Lots of people compared Discipline's second album, and Parmenter's vocal delivery, to Van Der Graaf Generator and Peter Hammill. In terms of pure emotional bloodletting, I hear the comparison, but in terms of sound and tone, I really don't think they have much in common. But 'Astray' indeed comes close to the Hammill solo aesthetic, and at times is a great companion to the great man's most difficult '70s solo work.

Besides the bass work of Discipline's Mathew Kennedy, Parmenter lays down all instruments, in addition to his warm and confident vocals. As a drummer and a guitarist, he is adequate, but not a virtuoso. His keyboard, sax and violin work are his strong points, so you get an album that sounds quite band-like. This isn't a sparse, simplistic singer-songwriter affair.
----
▶ [Task instructions]:
1. Quote the album review word for word, from "Lots of people" up to and including "simplistic singer-songwriter affair.".
2. Pick up the review of Parmenter's album 'Astray' after its last sentence and keep writing it.
----
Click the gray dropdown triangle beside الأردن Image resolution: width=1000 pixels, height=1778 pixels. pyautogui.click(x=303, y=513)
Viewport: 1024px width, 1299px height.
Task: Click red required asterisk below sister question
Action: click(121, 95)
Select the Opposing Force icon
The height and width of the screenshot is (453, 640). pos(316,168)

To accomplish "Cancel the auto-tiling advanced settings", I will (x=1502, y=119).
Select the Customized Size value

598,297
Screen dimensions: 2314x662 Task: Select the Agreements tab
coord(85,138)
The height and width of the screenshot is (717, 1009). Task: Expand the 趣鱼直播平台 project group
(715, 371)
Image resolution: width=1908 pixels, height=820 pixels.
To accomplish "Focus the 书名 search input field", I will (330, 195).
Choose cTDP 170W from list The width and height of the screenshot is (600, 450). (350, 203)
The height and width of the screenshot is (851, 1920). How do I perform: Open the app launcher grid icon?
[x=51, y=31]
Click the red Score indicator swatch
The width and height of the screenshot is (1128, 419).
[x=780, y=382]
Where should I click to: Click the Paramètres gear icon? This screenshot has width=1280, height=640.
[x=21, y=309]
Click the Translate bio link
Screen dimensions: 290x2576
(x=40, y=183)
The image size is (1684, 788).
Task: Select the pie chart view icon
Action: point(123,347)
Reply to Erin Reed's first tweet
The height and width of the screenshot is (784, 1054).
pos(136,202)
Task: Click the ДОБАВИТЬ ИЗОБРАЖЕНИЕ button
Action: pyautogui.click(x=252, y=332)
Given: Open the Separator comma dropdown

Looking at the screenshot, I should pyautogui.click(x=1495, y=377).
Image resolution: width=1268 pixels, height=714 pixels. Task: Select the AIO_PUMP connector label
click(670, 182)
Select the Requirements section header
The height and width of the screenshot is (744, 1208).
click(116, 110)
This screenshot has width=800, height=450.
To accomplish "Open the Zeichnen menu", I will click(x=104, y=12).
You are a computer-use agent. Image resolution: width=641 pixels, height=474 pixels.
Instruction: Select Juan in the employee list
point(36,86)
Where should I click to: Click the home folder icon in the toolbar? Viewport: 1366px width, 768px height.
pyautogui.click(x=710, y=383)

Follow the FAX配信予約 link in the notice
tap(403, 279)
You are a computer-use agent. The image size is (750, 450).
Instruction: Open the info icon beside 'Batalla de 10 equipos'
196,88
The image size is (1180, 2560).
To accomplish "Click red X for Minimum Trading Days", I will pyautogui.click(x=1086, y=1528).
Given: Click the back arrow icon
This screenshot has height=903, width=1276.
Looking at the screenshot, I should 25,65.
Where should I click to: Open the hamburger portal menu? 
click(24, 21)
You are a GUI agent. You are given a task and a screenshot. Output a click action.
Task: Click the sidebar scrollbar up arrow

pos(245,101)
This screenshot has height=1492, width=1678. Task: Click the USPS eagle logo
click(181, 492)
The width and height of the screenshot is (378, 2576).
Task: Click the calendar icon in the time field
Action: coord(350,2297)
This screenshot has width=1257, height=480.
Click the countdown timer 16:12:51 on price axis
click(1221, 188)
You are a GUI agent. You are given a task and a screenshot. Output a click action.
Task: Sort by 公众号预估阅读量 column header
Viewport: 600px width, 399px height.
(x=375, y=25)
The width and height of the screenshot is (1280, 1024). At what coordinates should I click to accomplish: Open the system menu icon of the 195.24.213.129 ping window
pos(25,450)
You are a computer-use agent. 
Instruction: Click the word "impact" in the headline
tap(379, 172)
----
▶ [Answers]:
1.
Lots of people compared Discipline's second album, and Parmenter's vocal delivery, to Van Der Graaf Generator and Peter Hammill. In terms of pure emotional bloodletting, I hear the comparison, but in terms of sound and tone, I really don't think they have much in common. But 'Astray' indeed comes close to the Hammill solo aesthetic, and at times is a great companion to the great man's most difficult '70s solo work.

Besides the bass work of Discipline's Mathew Kennedy, Parmenter lays down all instruments, in addition to his warm and confident vocals. As a drummer and a guitarist, he is adequate, but not a virtuoso. His keyboard, sax and violin work are his strong points, so you get an album that sounds quite band-like. This isn't a sparse, simplistic singer-songwriter affair.

2.
High points are "Distracted", with an infectious foreboding sway, the lyrically interesting "Dirty Mind" (paired with music that gives the subject matter a contemplative, haunting edge), and "Now", which mirrors the deep and dark introspection of latter-day Hammill. All songs are textured and written with plenty of depth. Much of the mood is melancholic beauty incarnate (see "Between Me And The End"), and just about all of it is rewarding, unfailing in its attempts to emotionally move the intent listener. The only problem is that some of the songs seem to stray beyond their natural end, wandering for several minutes in an instrumental limbo (or a too- repetitive chorus). To be sure, Parmenter and Kennedy have enough musical talent between them, but these songs are primarily centered on Parmenter's poetry and his captivating vocal delivery and should probably stay that way. "Now", "Another Vision" (an otherwise great song) and the overlong "Modern Times" suffer from this over-long syndrome. I'm usually first in line for a 20-minute epic, and though "Modern Times" has its share of beautiful and challenging moments, it suffers from some of the superfluous wandering heard elsewhere on the album. Overall, though, the songwriting and performances are of a high standard, enough that this can be easily recommended to all fans of Discipline and Peter Hammill's best solo work. (oh yeah, big P.S. here: I do NOT see this as having anything to do with Neo-Prog, as it is categorized on this site.)